**ÉNONCÉ DU PROBLÈME**: Reprenez le récit sur l'habitant de Shanghai privé de nourriture pendant la quarantaine et poursuivez-le à partir de sa dernière phrase.

**EXTRAIT DU TEXTE**:
──────
Après avoir essayé en vain pendant quatre jours de commander de la nourriture en ligne, un homme d’environ 30 ans du district de Yangpu à Shanghai a contacté la police. Il voulait savoir s’il serait nourri en sortant de sa résidence et en se faisant arrêter après avoir enfreint les règles de quarantaine.
La nourriture qu’il avait commandée et réglée par l’intermédiaire du comité de quartier six jours auparavant n’était jamais arrivée, et la faim lui donnait des crampes d’estomac.
« Le comité de quartier m’a dit d’endurer, j’ai enduré quatre jours. Tout ce qui est comestible a disparu, sauf l’eau », a-t-il déclaré à la police lors de son appel, qu’il a enregistré et mis en ligne. « Tous les soirs, lorsque je regarde les informations à 19 heures, on nous explique que tout va bien, que tout est tranquille et que la sécurité règne. Personnellement, je ne me sens pas du tout en sécurité. »
──────
**DONNÉES DISPONIBLES**:
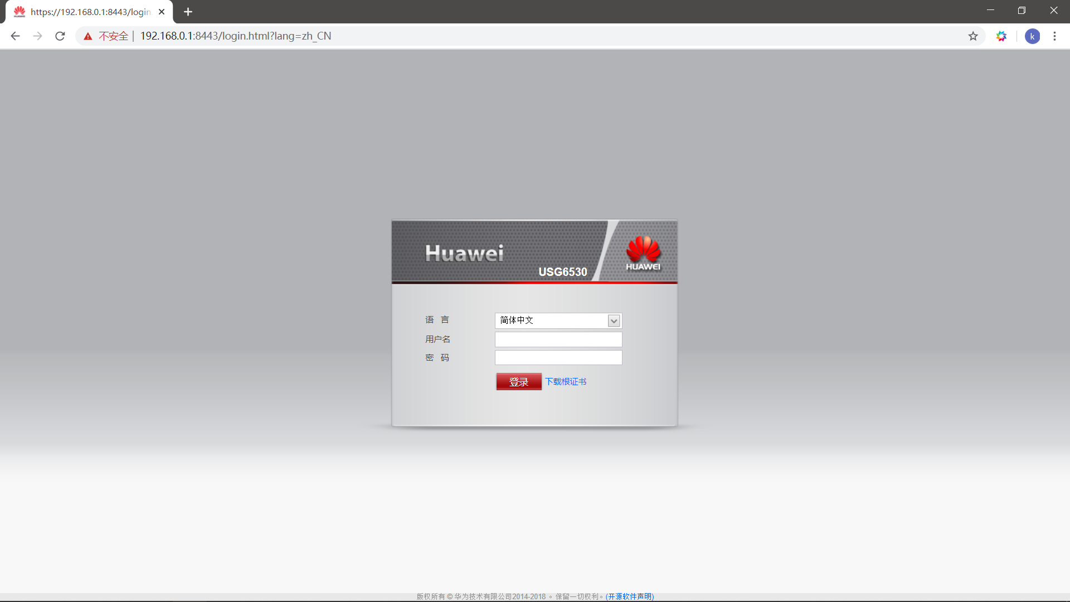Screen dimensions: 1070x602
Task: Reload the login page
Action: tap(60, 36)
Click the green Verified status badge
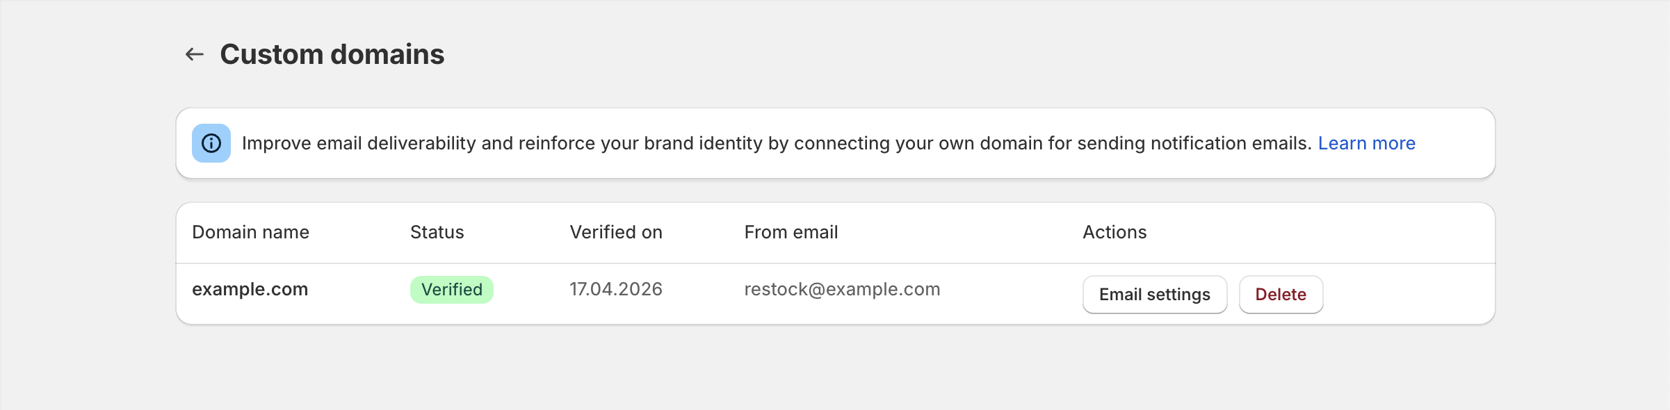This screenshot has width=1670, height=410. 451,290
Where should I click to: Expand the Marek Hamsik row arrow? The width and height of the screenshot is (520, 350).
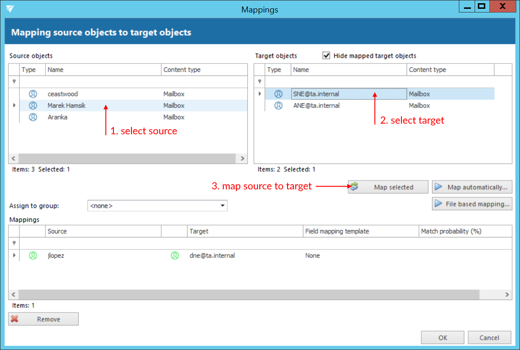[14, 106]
──────
**RÉPONSE À L'EXERCICE**:
La réponse de la police a anéanti tous ses espoirs de trouver de quoi se nourrir. Même s’il était arrêté, on le renverrait directement chez lui, lui a expliqué l’officier, signalant que le poste de police ne pouvait pas l’accueillir.
La tentative désespérée de cet homme pour échapper à la faim constitue un exemple typique de la souffrance vécue par de nombreux habitants de Shanghai dans le cadre du confinement imposé par le régime. Selon le gouvernement, le confinement est la clé pour contenir l’épidémie d’Omicron. Les habitants de certains quartiers sont enfermés chez eux depuis plus d’un mois.
Les autorités municipales n’ont commencé à assouplir les mesures de confinement que le 11 avril, sous la pression croissante. Mais la politique de fermeté paralyse l’économie de la ville et fait des ravages. Dans la métropole qui abrite 26 millions d’habitants, la faim, la frustration et le désespoir s’installent.
Les habitants affamés ont pris l’habitude de frapper des casseroles et des poêles depuis leurs balcons en criant pour réclamer de la nourriture.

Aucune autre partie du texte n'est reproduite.